Wednesday, July 7
Here follows the attempts by a ticketless football fan - let's call him 'Dave' - to find a ticket for the 2010 semi final in Durban:
The first 'sniff' of a ticket is in an Internet cafe, just off Durban beach front. Dave overhears a conversation in Spanish and asks the gentleman sitting next to him:
"tiene usted un billete?"
Dave tracks down his friend - let's call him 'Blackpool' - and asks him if he's up for paying 600?
"No, I reckon i'll be able to get in for 100 Rand"
Undeterred, Dave tracks down the Argentinian gentleman and his three friends, who are walking around the FanFest looking for potential buyers.
"Can I just buy one ticket off you? Is 400 OK?"
"Yes, you can have one but my lowest price is 500."
World Cup semi for 45 pounds, Dave thinks. Can't be bad...
Under the shadow of a Durban seafront apartment block, military helicopters hovering overhead, Dave begins to count out his money in front of the four Argies.
"Three, four, f..."
"Why are you counting rand? Where are your dollars?"
"Sorry? You said 500, didn't you?"
"Yes. Five hundred dollars"
Silly misunderstanding out of the way Dave heads off along the beachfront towards the casino. There's a submarine out at sea and more police and army than there are fans. Every hotel and apartment block appears to have at least 3 or 4 police out front. Meanwhile, four helicopters are patrolling the airspace above the football stadium and the nearby sea as if they are searching for would-be terrorists. It is 7/7 - are they expecting trouble?
At the casino there are no tickets. Outside the adjacent ticketing office Dave gets chatting to a German couple:
"We came to South Africa with no tickets but we have got into all the Germany matches. The most we have paid is 400 rand. You just have to stay patient."
Moments later, a thirty-something Afrikaner ticket tout, who looks like a young Arnold Schwarzenegger is over
"You looking for tickets?"
"Yes, but yours are going to be too expensive for me my friend."
"Well, how much are you looking for?"
"Don't waste my fookin time"
"I told you not to waste your time."
"Fookin #### (etc.) "
Dave knows that a fight with Arnold wouldn't last more than two seconds, but so incensed is he by South Africa's rudest man that he can't help abusing him back. Luckily for Dave, most of this is drowned out by the whir of another helicopter flypast.
It is still 90 minutes to kick off, but Dave fancies his chances are better down outside the stadium.
Having narrowly avoided certain death at the fists of South Africa's rudest man, Dave soon meets the country's rudest woman - A coked-up white girl wearing a 'Ballack' German top. After initially offering her spare ticket to the ticketless for free, she prefers to tease people, abuse them and then walk into the stadium, chosing to pointlessly keep it rather than give it to somebody for a few hundred rand.
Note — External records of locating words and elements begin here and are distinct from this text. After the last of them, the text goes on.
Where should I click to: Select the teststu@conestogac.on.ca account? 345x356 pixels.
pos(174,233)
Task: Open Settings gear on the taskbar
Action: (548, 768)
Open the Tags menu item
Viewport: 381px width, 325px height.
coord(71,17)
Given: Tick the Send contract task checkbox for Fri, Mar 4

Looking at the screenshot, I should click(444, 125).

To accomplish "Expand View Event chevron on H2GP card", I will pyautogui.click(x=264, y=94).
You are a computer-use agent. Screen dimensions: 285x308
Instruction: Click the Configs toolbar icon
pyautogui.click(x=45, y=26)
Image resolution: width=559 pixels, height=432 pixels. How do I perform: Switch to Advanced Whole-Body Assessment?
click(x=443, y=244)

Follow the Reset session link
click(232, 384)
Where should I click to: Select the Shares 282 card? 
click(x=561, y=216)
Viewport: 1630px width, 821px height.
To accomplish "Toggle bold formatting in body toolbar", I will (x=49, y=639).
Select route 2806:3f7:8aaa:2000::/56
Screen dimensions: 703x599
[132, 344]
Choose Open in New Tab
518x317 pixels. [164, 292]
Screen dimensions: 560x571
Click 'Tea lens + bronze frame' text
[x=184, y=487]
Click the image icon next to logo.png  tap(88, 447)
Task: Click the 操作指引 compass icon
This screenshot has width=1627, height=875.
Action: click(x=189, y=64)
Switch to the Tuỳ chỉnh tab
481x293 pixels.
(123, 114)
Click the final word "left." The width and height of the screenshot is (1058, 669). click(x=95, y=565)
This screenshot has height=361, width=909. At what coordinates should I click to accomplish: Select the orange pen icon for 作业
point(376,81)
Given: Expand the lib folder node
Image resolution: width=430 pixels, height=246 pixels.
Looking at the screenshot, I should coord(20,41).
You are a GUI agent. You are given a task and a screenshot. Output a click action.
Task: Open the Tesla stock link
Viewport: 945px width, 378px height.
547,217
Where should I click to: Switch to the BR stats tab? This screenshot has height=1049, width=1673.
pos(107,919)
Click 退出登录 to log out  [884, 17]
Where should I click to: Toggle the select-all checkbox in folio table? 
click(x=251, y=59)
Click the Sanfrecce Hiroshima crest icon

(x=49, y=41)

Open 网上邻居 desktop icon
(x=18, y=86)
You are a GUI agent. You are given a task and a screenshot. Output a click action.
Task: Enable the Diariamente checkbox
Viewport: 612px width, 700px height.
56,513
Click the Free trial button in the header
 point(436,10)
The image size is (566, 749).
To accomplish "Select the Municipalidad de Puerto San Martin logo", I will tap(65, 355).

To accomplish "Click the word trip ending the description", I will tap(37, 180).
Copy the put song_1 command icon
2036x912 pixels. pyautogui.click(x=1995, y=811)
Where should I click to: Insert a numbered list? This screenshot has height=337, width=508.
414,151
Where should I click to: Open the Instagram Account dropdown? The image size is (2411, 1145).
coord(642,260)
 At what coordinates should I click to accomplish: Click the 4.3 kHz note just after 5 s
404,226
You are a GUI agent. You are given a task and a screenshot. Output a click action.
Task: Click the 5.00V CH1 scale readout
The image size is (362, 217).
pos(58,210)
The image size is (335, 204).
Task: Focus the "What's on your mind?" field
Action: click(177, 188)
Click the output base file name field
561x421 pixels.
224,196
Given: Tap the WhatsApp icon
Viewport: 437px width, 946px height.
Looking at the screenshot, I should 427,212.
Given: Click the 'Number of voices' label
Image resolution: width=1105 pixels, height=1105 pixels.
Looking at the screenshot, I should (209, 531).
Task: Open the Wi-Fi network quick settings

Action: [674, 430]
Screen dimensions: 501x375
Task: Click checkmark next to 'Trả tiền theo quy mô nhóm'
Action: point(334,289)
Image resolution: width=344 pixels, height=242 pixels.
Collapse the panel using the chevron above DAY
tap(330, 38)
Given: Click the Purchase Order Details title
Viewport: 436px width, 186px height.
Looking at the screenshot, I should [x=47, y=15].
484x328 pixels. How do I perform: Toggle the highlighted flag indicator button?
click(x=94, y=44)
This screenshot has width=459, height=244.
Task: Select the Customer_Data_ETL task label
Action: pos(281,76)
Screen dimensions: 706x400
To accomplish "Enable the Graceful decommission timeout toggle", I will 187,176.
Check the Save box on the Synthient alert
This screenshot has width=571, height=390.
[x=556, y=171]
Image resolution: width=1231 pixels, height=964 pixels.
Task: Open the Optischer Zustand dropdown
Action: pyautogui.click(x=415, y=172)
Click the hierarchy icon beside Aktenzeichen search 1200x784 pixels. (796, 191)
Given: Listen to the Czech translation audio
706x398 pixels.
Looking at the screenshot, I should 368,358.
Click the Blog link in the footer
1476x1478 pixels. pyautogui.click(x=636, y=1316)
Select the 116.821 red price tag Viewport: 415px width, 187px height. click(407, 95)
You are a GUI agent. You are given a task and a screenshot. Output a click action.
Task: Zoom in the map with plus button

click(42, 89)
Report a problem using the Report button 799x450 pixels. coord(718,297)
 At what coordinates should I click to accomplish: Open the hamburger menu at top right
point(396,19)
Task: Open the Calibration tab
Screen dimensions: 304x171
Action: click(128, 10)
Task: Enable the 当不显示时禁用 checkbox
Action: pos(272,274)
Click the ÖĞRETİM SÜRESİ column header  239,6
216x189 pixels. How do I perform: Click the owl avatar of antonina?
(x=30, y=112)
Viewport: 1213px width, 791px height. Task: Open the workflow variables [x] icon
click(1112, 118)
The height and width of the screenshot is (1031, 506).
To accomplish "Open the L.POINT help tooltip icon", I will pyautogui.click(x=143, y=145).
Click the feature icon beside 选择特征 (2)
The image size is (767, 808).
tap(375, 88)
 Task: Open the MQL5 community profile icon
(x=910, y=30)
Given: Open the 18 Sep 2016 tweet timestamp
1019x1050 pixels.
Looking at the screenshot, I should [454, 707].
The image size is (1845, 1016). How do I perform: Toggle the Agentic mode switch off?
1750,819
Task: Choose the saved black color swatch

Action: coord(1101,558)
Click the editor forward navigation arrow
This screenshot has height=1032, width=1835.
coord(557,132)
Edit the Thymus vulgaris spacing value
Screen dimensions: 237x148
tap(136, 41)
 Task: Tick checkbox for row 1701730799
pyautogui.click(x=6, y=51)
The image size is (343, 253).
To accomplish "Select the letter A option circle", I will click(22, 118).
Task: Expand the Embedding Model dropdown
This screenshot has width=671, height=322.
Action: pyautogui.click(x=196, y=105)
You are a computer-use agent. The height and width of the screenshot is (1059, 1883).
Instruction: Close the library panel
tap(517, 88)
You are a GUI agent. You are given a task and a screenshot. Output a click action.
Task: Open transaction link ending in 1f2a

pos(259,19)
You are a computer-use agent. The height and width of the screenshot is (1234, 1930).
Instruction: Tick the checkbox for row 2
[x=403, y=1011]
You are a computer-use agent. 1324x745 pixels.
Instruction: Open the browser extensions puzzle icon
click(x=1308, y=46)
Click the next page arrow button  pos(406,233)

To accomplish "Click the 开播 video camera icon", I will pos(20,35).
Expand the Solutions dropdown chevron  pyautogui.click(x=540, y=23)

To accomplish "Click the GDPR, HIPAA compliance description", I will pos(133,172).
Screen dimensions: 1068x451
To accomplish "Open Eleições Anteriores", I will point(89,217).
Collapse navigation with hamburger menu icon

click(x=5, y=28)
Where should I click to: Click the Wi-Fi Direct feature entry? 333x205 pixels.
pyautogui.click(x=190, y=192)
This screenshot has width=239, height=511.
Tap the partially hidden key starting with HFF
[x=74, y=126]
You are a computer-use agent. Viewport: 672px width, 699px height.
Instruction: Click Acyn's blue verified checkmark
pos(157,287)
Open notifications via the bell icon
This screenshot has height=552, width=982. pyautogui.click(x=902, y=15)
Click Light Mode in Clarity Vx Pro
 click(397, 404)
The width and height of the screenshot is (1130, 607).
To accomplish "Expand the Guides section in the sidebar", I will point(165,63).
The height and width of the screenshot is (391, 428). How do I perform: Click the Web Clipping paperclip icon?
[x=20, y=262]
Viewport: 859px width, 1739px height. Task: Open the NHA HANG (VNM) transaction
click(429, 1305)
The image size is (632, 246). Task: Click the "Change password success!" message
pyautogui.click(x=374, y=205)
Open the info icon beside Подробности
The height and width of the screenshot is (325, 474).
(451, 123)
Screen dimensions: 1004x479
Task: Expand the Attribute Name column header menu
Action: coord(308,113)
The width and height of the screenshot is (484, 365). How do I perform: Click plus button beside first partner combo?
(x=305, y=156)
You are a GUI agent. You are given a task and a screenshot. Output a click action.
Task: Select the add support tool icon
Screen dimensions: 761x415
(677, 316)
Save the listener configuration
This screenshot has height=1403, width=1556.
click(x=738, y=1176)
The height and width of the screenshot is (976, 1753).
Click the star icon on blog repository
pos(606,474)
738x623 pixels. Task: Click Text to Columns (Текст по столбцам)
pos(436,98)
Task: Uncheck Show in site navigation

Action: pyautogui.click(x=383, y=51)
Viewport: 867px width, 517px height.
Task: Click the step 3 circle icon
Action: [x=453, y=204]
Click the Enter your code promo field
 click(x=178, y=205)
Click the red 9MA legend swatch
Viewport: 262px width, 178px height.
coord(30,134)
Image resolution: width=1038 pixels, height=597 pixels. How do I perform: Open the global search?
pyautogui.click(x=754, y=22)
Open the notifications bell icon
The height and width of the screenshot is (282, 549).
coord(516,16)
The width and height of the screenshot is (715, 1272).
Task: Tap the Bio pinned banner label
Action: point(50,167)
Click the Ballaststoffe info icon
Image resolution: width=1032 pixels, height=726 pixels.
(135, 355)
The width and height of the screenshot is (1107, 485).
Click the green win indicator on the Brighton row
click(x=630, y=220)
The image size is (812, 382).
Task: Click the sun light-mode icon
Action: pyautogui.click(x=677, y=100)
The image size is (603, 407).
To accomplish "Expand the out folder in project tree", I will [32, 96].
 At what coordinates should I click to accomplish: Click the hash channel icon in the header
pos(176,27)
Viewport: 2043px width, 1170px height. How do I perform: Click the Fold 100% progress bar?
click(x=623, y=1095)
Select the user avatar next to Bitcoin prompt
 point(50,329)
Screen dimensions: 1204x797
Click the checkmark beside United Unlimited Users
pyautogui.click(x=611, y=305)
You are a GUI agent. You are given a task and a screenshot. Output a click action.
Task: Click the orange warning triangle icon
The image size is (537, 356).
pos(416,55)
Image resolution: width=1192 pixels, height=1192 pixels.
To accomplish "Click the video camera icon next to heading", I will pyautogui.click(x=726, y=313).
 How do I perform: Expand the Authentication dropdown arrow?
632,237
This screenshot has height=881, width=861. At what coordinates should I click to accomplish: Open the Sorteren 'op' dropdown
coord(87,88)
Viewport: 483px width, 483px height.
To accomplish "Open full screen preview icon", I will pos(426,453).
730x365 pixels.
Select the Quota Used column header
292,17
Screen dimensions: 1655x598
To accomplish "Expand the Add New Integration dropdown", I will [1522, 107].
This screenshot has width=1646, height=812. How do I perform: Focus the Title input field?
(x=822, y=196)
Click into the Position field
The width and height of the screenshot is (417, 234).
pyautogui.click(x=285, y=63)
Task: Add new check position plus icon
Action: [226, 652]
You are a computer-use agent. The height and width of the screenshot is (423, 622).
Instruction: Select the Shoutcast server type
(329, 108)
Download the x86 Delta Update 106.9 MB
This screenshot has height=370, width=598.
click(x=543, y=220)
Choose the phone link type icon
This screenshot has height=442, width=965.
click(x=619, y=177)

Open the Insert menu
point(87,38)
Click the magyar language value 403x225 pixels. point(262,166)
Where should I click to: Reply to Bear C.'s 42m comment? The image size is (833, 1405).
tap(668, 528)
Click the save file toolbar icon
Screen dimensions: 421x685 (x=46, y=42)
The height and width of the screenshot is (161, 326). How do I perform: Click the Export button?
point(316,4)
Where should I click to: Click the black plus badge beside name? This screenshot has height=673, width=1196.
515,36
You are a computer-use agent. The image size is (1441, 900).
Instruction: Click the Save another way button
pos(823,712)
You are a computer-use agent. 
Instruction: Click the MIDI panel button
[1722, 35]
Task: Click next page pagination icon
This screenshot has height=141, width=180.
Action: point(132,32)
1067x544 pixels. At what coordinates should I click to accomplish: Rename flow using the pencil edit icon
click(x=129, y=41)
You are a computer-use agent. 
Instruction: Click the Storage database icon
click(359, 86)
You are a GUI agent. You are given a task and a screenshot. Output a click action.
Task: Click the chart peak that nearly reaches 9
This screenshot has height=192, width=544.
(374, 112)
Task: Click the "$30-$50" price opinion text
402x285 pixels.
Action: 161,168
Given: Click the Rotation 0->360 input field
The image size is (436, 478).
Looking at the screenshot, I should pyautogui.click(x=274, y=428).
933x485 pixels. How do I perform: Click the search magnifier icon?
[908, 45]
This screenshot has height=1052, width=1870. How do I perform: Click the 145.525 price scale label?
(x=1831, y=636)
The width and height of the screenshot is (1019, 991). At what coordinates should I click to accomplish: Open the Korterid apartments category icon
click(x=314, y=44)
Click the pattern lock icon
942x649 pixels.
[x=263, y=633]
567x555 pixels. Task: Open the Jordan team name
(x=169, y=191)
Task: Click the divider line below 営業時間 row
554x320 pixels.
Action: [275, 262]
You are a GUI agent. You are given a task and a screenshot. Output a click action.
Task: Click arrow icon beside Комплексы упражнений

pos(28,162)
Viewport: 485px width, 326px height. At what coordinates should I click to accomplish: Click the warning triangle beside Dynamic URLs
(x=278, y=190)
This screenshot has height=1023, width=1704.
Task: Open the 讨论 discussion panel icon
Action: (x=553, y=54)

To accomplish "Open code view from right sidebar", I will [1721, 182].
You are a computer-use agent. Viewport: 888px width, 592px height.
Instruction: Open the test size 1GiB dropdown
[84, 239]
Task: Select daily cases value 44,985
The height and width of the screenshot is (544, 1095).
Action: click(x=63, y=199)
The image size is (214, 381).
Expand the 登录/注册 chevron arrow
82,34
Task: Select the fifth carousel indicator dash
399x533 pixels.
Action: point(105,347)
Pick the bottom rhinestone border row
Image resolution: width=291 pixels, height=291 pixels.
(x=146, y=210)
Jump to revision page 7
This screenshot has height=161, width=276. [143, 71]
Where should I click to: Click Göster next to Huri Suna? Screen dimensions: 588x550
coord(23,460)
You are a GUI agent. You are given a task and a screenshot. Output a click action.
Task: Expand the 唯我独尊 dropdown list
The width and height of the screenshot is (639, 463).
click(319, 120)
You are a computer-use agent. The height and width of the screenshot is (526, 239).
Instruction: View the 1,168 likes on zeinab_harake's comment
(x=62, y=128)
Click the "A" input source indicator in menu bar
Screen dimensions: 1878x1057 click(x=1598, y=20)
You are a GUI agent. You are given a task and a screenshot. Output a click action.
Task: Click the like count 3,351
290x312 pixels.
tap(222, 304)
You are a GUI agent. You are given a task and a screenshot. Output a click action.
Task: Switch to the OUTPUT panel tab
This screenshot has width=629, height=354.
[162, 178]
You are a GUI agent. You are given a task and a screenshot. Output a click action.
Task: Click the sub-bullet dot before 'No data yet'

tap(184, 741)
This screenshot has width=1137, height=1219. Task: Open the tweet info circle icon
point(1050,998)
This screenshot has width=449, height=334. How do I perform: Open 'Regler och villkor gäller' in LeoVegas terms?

Dave has had just about enough. If he sticks around much longer, he might get into a fight - what are the odds on meeting the biggest two idiots in South Africa in the space of half an hour?
"Hello Sir. Are you trying to buy a ticket?"
Uh, oh. These two very smartly dressed black gentlemen look suspiciously like police officers. Better play dumb.
"Oh, no, I am not trying to buy a ticket. I am just hoping somebody will give me a ticket for free."
They can't arrest me for that, Dave thinks.
"OK, come on then. Let's go."
"Sorry, how do you mean? Go where?"
"Into the stadium."
"Sorry, I don't understand."
"Here - I have an extra ticket. You can have it."
"But I can't buy it."
"Yes, I know. I want you to have it." "Steward - is it OK if I take this gentleman into the stadium with my spare ticket? Our friend couldn't come."
The steward nods and with that Dave is inside the cordon. He has got into the semi-final of the world cup for free. Face value of the ticket? 600 dollars.
Dave hugs his two new friends and tells them he will never forget this wonderful gesture. The three of them then take their category 1 seats in row 1 of South Africa's best football stadium for Germany v Spain.
I can't believe it, Dave thinks. Unbelievable.